====== Stored data

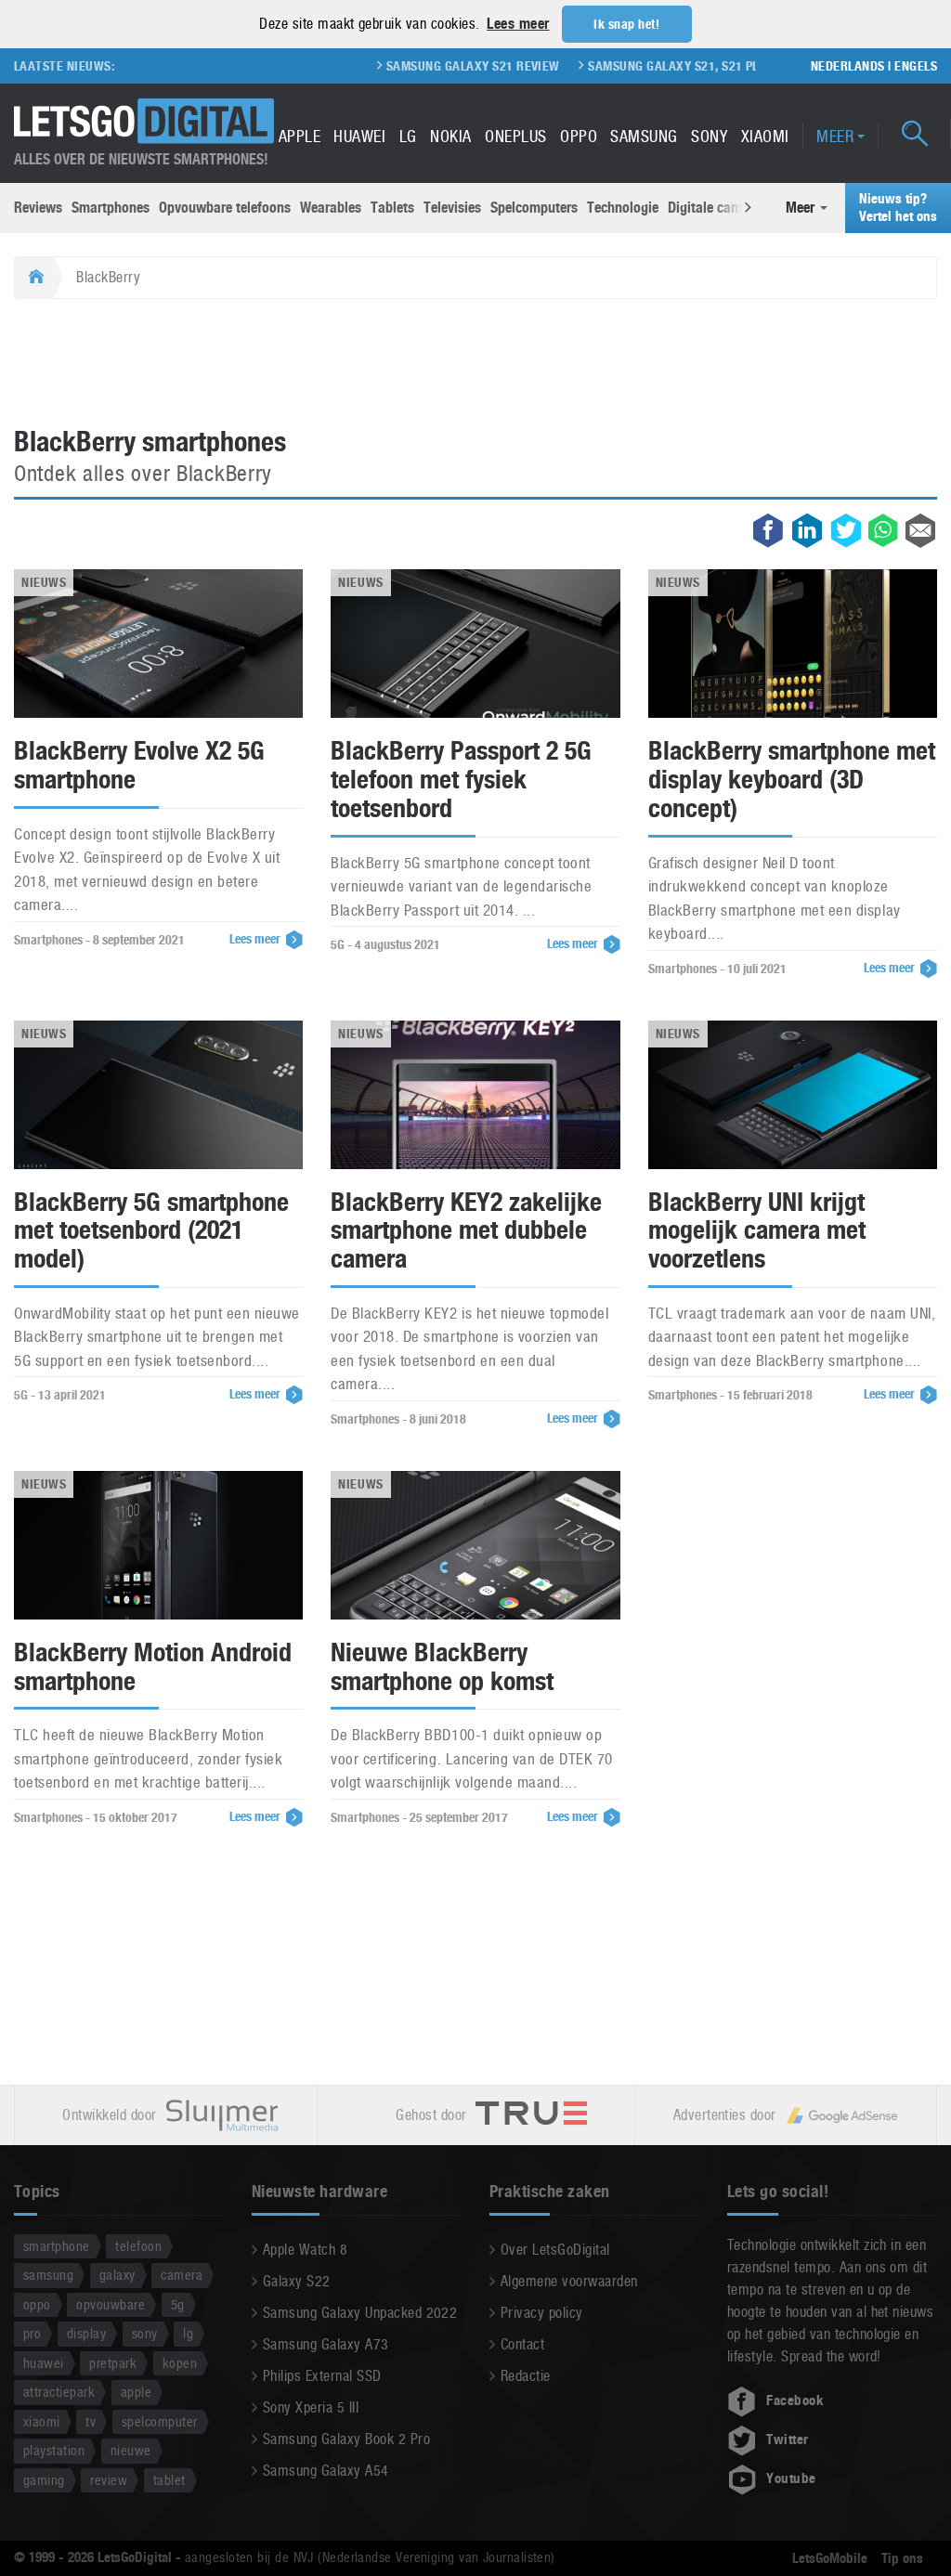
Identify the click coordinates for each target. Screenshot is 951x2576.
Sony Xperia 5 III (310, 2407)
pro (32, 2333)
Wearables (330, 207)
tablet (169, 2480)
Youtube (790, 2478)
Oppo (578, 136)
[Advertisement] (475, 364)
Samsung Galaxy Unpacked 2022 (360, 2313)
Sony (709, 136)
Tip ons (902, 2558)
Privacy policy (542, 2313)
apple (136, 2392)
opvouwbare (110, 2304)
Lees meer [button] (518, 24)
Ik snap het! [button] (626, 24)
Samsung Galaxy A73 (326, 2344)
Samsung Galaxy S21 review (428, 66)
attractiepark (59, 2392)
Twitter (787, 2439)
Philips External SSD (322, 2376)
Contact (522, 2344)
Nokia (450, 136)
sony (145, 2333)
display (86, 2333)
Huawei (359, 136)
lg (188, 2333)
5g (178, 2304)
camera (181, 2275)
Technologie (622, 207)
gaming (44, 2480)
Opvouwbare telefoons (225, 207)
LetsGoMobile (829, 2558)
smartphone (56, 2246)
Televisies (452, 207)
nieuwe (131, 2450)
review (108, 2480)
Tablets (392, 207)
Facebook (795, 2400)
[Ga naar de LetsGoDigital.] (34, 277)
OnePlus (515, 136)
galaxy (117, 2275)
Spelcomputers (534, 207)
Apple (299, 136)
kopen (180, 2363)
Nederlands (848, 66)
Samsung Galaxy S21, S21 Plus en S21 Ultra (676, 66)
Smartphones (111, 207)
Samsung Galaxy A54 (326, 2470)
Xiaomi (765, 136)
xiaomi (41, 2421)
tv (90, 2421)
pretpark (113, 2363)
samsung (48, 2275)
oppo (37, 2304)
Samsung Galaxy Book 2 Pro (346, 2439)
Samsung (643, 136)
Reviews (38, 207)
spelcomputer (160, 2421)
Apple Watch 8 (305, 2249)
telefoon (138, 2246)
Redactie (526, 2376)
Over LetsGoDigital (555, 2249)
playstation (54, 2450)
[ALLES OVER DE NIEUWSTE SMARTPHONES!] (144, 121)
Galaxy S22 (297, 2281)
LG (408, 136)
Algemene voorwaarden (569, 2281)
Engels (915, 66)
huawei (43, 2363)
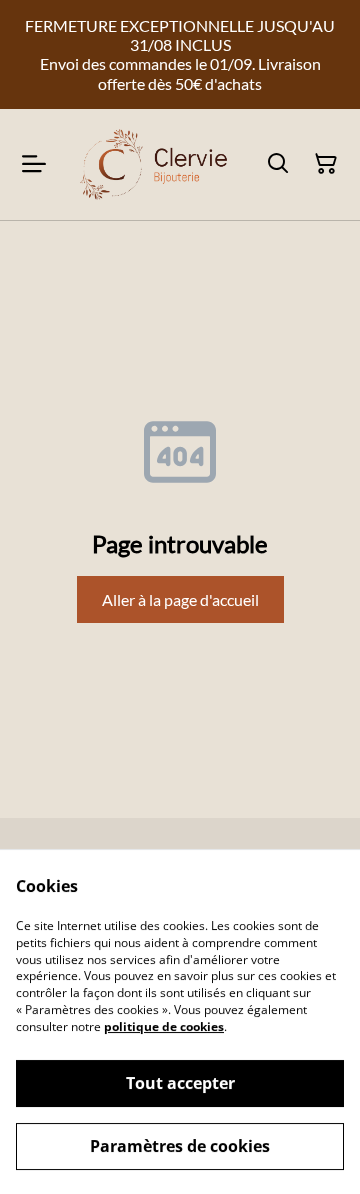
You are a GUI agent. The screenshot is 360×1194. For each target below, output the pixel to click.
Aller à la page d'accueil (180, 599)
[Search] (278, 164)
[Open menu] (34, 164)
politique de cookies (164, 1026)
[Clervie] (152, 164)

============

▸ Task: Retype the lines from the one containing "huawei (43, 2363)" down to the last line of the records, both included, exactly and nothing more. Pictures stay out.

▸ Exercise solution:
huawei (43, 2363)
You are a GUI agent. The screenshot is 360×1194. For each target below, output the pixel to click.
Aller à la page d'accueil (180, 599)
[Search] (278, 164)
[Open menu] (34, 164)
politique de cookies (164, 1026)
[Clervie] (152, 164)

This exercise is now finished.